Autonomous Exploration in 3D environment

Planning, TARE global planner, Falco local planner

Collaborator(s): Atharva Patwe


This project aims to deal with the autonomous exploration task in intricate three-dimensional (3D) environments to a turtlebot platform using onboard sensors - Depth Camera and Lidar. In terms of global planner, we use Technologies for Autonomous Robot Exploration (TARE) planner while we apply (Falco): Fast likelihood-based collision avoidance without a prior map for local planner, which were developed by CMU. In experiments, our systems autonomously explore environments at a high degree of complexity, with StoneFish simulator and Kobuki turtlebot robot.

Methodology

While implementing the mentioned methodology, two ROS nodes were developed. - Global Planner, Local Planner. The overall architecture is depicted in the figure below.

Planner node architecture.

I. Lidar Plugin

Initially, we intended to use a depth camera for the system to obtain a 3D point cloud. However, during development, we encountered problems synchronizing depth camera data and estimated state of the robot, so we decided to use lidar as a sensor for the system. Since lidar provides 2D data while the system evolves with 3D, we further developed this plugin, which helps convert lidar’s 2D data into 3D data. Basically, the plugin extends the obtained 2D point cloud in the Z direction to get elevation data. This is a situational solution, suitable for lab testing environments. Currently, we are still looking for a solution to synchronize depth camera data and robot status.
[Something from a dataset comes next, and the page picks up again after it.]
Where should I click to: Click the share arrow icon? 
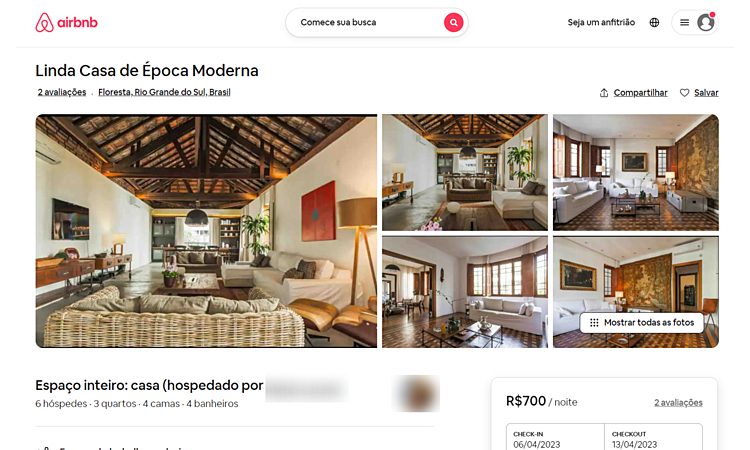(604, 93)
The red line is the Lidar measurement while white point cloud is output of the Lidar plugin.

II. Global Planner

Global planner is calculated every 1 second and sends next way point to local planner. Output of the local planner is presented below is output of the glocbal planner.
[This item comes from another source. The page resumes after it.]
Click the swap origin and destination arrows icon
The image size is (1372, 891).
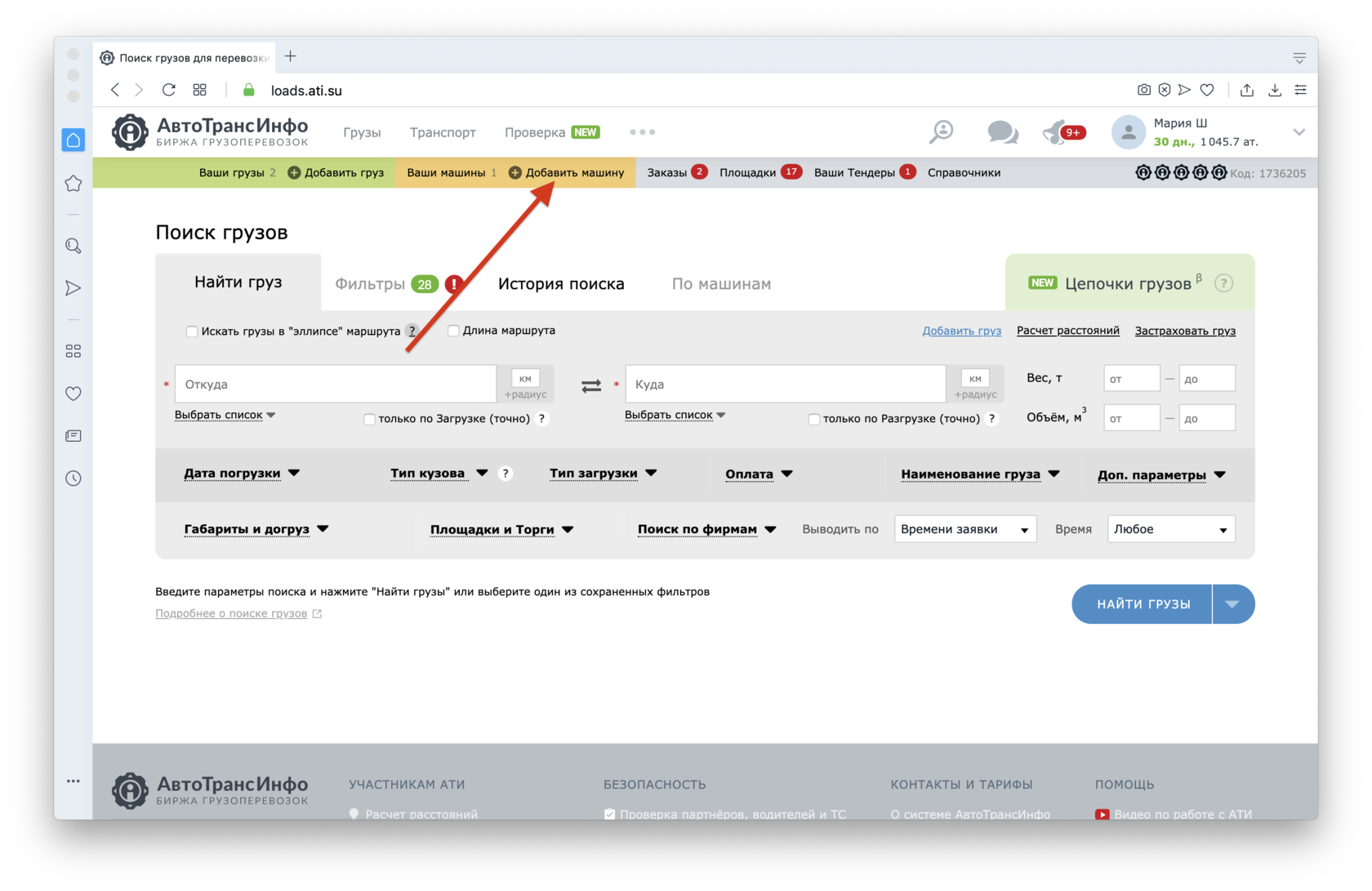590,385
(Left) The white point cloud is sensor scan; The red point cloud is collision extracted from sensor scan; The green point cloud is frontier; The colored point cloud on the ground is candidate viewpoints, viewpoints which are brighter color are considered to see more frontier; The green cubes are selected viewpoints; The green line is local path. (Right) Green cubes are subspace in the global planner; The green line connecting all subspace and local planning horizon is the global path

III. Local Planner

The path groups are pre-generated offline, and a voxel grid is used for collision checks. The correspondences between voxels and paths are pre-established and stored in an adjacency list. During operation, perception sensor data points are processed to label occluded paths. The algorithm then selects the path group with the highest probability $P(x_B|x_s)$. The computational complexity of the online processing algorithm is O(mnh), where m is the number of perception sensor data points, n is the number of paths in a path group, and h is the number of path groups. Result of the local planner is showed in Figure 10.
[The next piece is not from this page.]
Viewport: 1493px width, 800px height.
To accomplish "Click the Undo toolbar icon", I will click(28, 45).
The green point cloud is collision; The red point cloud on the ground is feasible path from local planner..

Results

Personal Contribution and Future Directions

My role in this project is to understand TARE and Falco planner as well as the package implemetation. From that, I applied these planners and package to StoneFish simulator, fine-tuned system parameters. The project provided me with a comprehensive knowledge in TARE path planning which utilizes a hierarchical framework to improve exploration efficiency. The experience honed my abilities in problem-solving, innovative thinking, and collaborative research, preparing me for a promising career in path planning for robotics.

The TARE planner works with a 3D omni-directional sensor such as 3D lidar. In terms of future direction, we are developing the planner working a depth camera. In order to deal with it, field of view, waypoints allocation strategy should be modified.